_Problem to work on_
The answer must consist of every line below that holds the word "Identify".

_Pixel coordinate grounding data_
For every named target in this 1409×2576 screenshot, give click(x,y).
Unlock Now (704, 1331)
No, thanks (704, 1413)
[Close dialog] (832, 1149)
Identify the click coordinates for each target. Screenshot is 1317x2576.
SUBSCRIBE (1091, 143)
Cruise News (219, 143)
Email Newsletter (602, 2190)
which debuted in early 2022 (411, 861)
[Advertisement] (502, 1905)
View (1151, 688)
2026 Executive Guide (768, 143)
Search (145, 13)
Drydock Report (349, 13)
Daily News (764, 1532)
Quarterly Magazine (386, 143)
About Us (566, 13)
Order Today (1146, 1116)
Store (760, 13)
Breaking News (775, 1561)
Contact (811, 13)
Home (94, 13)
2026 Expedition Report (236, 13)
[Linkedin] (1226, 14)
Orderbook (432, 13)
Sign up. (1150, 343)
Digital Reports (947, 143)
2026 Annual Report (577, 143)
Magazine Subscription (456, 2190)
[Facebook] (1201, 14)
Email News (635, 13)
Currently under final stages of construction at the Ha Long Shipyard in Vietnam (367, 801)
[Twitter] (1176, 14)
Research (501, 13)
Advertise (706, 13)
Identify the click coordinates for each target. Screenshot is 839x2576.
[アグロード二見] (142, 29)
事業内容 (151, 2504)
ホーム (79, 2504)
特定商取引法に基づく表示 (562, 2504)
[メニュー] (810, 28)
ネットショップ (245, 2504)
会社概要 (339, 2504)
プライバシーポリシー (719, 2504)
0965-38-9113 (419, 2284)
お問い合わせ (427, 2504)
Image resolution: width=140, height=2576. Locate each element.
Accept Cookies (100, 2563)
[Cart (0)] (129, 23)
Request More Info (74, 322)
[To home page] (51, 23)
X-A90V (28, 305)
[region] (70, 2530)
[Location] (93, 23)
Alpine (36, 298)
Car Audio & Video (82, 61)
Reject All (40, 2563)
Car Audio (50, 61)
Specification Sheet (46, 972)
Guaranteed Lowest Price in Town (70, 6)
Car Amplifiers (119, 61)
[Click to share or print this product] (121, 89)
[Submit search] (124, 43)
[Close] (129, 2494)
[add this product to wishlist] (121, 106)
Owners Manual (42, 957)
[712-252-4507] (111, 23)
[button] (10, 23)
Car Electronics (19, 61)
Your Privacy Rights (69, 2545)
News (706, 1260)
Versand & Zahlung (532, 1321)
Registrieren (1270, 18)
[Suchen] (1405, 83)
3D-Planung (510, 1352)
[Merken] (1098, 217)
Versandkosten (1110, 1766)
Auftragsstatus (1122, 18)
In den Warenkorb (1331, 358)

_Result for this task_
Identify the click coordinates for each target. Screenshot is 1317x2576.
Identify the click coordinates for each target. Screenshot is 839x2576.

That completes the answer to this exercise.